Today, the NHL announced some rule changes that will come into use for the 2019-20 season. The changes were announced via a press release from NHL Public Relations.
According to the press release, the “rule changes were unanimously approved by the League’s Board of Governors, NHL General Managers and the Competition Committee over the past week” in Vancouver. The release further states that “NHL Hockey Operations will work on the precise Rule Book language over the coming weeks.”
The changes include “Expansion of Coach’s Challenge” which brings a third category to which a coach can call for a video review. Previously only off-side and goalie interference were the coach’s challenge categories. Now, coaches can challenge for “goal calls on the ice that follow plays in the Offensive Zone that should have resulted in a play stoppage, but did not.”
This could include: “pucks that hit the spectator netting, pucks that are high-sticked to a teammate in the offensive zone, pucks that have gone out of play but are subsequently touched in the offensive zone and hand passes that precede without a play stoppage and ultimately conclude in the scoring of a goal.” The release also states that plays “that entail “discretionary stoppages (e.g. penalty calls) will not be subject to a Coach’s Challenge.”
These calls can only be disputed by coaches “if the puck does not come out of the attacking zone between the time of the “missed” infraction and the time the goal is scored.”
An interesting wrinkle in the coach’s challenge is that teams are not restricted to using coach’s challenges if they have their timeout. According to NHL Public Relations, teams “will be permitted to exercise a Coach’s Challenge at any time, but with escalating “consequences” for unsuccessful Challenges.”
In the past, teams would use their coach’s challenge and, if they were unsuccessful, they would simply lose their timeout and that was it. Now, being wrong the first time will result in a minor penalty for delay of game, a double minor for delay of game accompanies each additional time being unsuccessful.
The release continued that the “Situation Room in Toronto will continue to be responsible for initiating video review in the final minute of regulation time and overtime as well as continue to have final authority over all Coach’s Challenge video review decisions from both the On-Ice Officials and a former Official staffed in the Situation Room.”
The second rule change that came out today involves referee review of major and match penalties as well as double minor high-sticking penalties. Basically all major penalties, not involving fighting, and match penalties will be “required” to be reviewed on the ice by the on-ice referees.
This will serve the purpose of either “confirming” the penalty or “reducing” the penalty (to a minor penalty) or the referees can “rescind a called penalty altogether.” The refs will be given “all available video to review their own calls but will not otherwise consult with the NHL Situation Room with respect to their review.”
As for the high-sticking double minors, the on-ice officials will be able to review (on-ice, and again, the Situation Room is not involved) whether the original call on the ice was right and “whether the stick causing the apparent injury was actually the stick of the Player being penalized.” This consultation for the referees is deemed discretionary and not mandatory.
Other approved rule changes include one that involves when a player loses a helmet on ice.

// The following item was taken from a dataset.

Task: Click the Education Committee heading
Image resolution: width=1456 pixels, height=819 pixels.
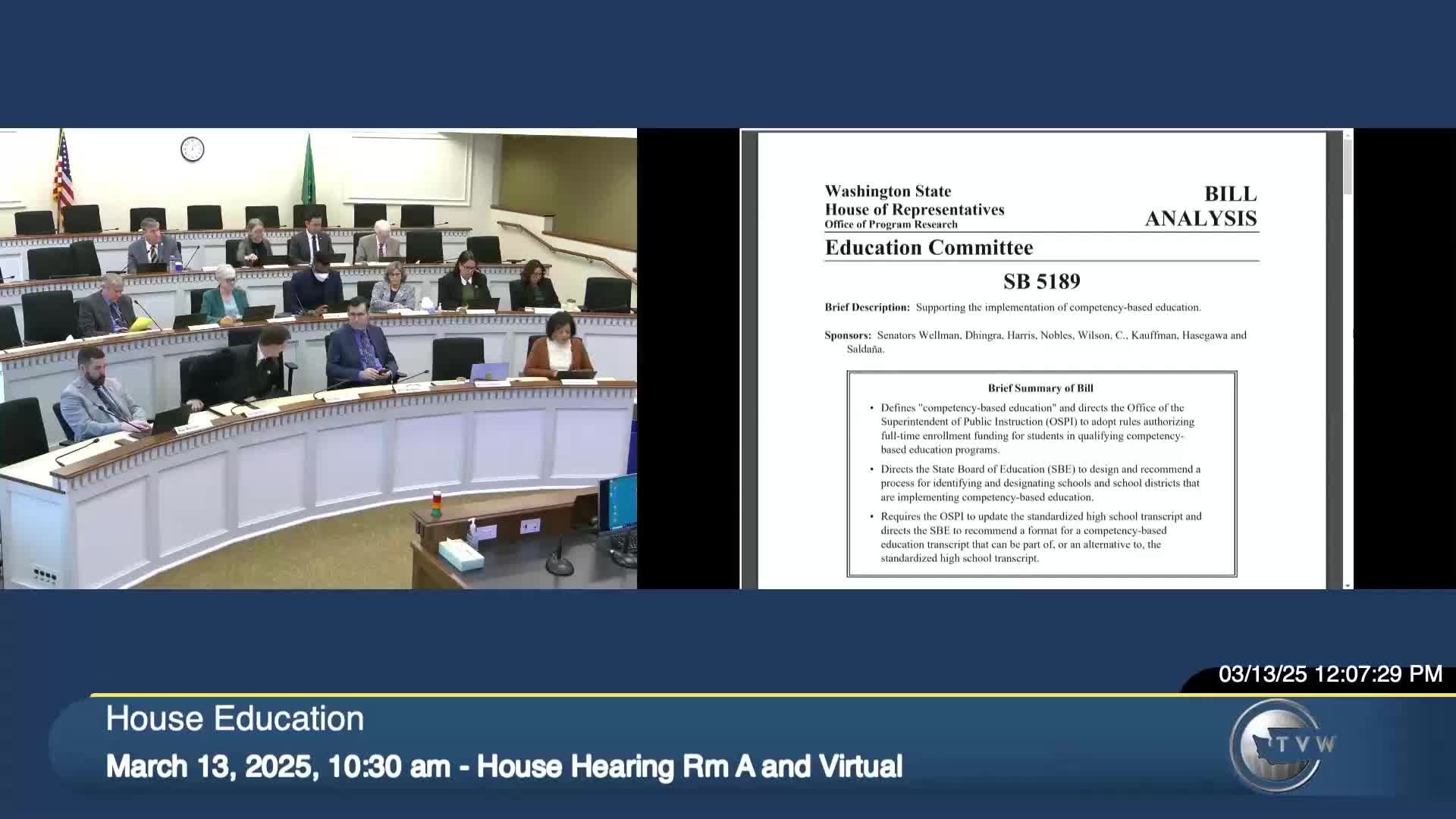Action: tap(929, 248)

Now, when a player loses his helmet, he must either leave the ice surface or retrieve the helmet and put it back on his head “with or without his chin strap fastened.”
If a player is playing the puck when he loses his helmet he will be given leeway to finish the play before either leaving the ice or putting the helmet back on.

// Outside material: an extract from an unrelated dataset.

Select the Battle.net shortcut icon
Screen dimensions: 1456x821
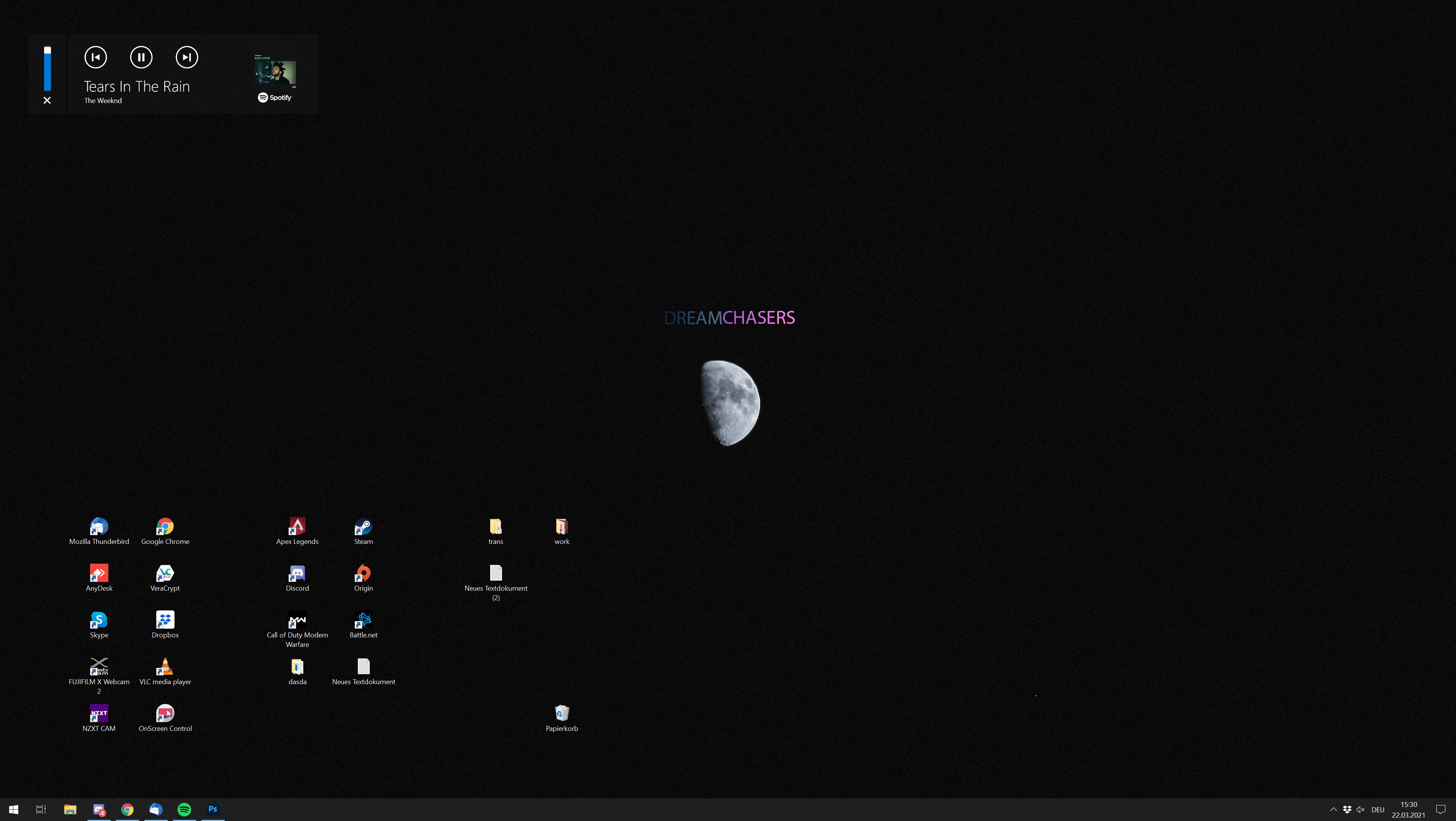pos(363,620)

If the helmetless player does not leave the playing surface or put his helmet back on, he will be assessed a minor penalty. If a player “intentionally removes an opponent’s helmet during play” he “shall be assessed a minor-penalty for roughing.”
A change to line changes was also made, in that the defensive team can no longer make a change “when a goalie freezes the puck on any shot from outside the center red line.” Also, if a defensive player unintentionally dislodges the net, his team will not be permitted to make a change. “In both of these instances, the offensive team will have the choice of which end zone dot the face-off will take place.”
Also, after an icing or to start a power play, “the offensive team will have the choice of which end zone dot the face-off will take place.”
Goals will now also be awarded to the offensive team if the goalie deliberately dislodges the net during a breakaway.
And finally, when “the attacking team is responsible for the puck going out of play in the attacking zone, in all instances, the face-off will be conducted at one of the two face-off dots in the attacking zone.”
You can see how some of the playoff calls/non-calls led to some changes here. I do like the new coach’s challenge rule eliminating it based on if you have your timeouts or not. These relatively minor changes should make for some interesting situations for the upcoming year.